R. Il reato di stalking, che potrebbe sembrare per certi versi modesto per quanto riguarda la gravità, consiste in un modo ossessivo di perseguitare e in una serie di comportamenti che prima non erano puniti o lo erano in modo blando, e che oggi sono invece ricondotti a una figura giuridica precisa, che ha una sanzione grave e un proprio rigore specifico. Anche prima della legge venivano presentati esposti, ma erano di inquadramento non sempre agevole. La regolamentazione introdotta ha anche incoraggiato la denuncia del reato, le cui vittime sono soprattutto donne che si sono sentite protette ed hanno usufruito di quella che per loro è stata a tutti gli effetti un’opportunità.
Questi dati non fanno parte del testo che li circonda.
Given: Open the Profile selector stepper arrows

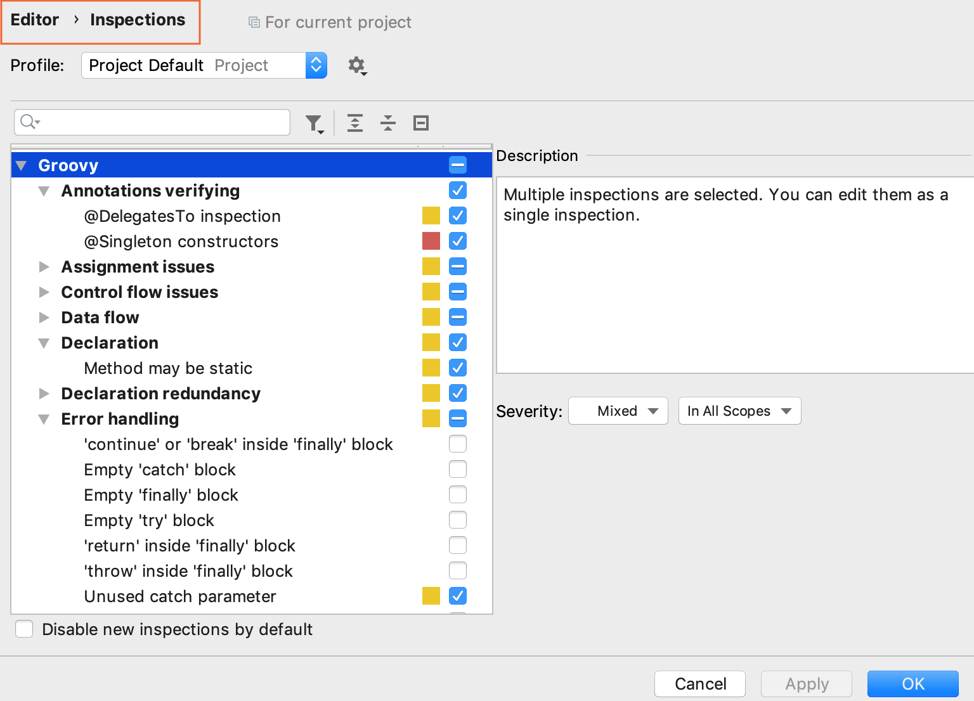Looking at the screenshot, I should coord(316,65).
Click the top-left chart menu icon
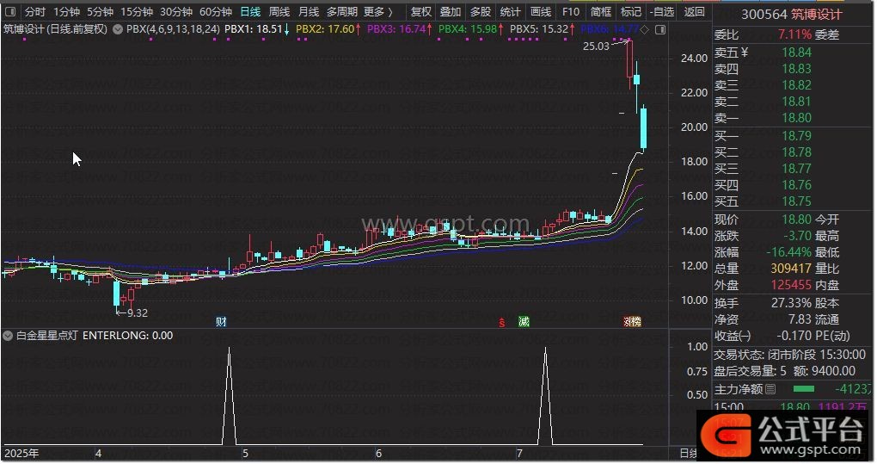The width and height of the screenshot is (877, 464). pos(9,12)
Non è facile denunciare uno stalker, ma è ancora più difficile ricevere una denuncia da parte dell’ispettore, che deve essere in grado di cogliere aspetti particolarmente complessi e delicati.
D. Com’è attualmente la situazione dell’immigrazione?
R. Oggi è in atto un’emergenza umanitaria che nasce dalla crisi di alcuni Paesi africani, che sta portando ad esodi di massa. Nel 2010 era molto migliorata, gli sbarchi sulle coste siciliane sono diminuiti del 90 per cento e quelli sulle coste italiane, comprensive di Puglia, Calabria, di oltre il 70 per cento. L’immigrazione via mare è stata fortemente ridotta con la collaborazione internazionale; un accordo fondamentale è stato da noi stretto con la Libia, un Paese di transito che ci aiuta a bloccare i passaggi verso l’Italia. Il problema italiano è anche di «overstaying» e riguarda coloro che, entrati legittimamente, si trattengono clandestinamente; questa clandestinità incide per oltre il 60 per cento. Non ci si può, in via preventiva, difendere dall’ingresso regolare, nemmeno tramite altri Paesi europei, né è possibile rinviare un clandestino nel suo Paese se non acconsente l’autorità consolare di riferimento e se non fornisce i dati per l’identificazione. Da quando esiste l’area Schengen non esiste più controllo all’interno dell’Europa; il problema dovrebbe interessare più gli altri, perché dall’Italia molti extracomunitari vanno all’estero, e l’apertura della frontiera ci garantisce più flussi in uscita che in entrata.
D. Non ritiene che le Forze dell’ordine siano sottopagate e non abbiano riconoscimento?
R. Non posso che essere d’accordo, ma non sono l’interlocutore giusto. Le nostre richieste sono quotidiane. All’inizio un poliziotto guadagna 1.400 euro netti e, nonostante l’impegno, la produttività e il rischio che corre, non è incoraggiato nel proprio lavoro con un trattamento economico adeguato.
D. In che modo le forze di Polizia si comportano con i cittadini?
R. Ciò che noi diciamo sull’ordine pubblico, sulla sicurezza, sul terrorismo, sulla criminalità, ha il grosso limite della comprensione da parte del cittadino: in un momento storico di grandi paure e incertezze è profonda la sensazione di insicurezza. Lo sforzo che si fa non è soltanto quello di ridurre la criminalità o il terrorismo, ma anche di stabilire un rapporto di fiducia e avviare iniziative che rassicurino i cittadini al di là delle competenze della Polizia, la cui cultura di prossimità va proprio incontro all’esigenza di ridurre questa insicurezza.
D. Quale messaggio vorrebbe trasmettere alle persone?
R. Quello di coinvolgersi nella grande sfida della sicurezza partecipata, che va conquistata momento per momento non solo attraverso l’opera delle forze di Polizia o della Magistratura, ma anche tramite tutti i soggetti istituzionali come i sindaci, e non istituzionali come le associazioni di volontariato e di categoria, che possono dare un contributo nel rispetto del proprio ruolo e della propria funzione.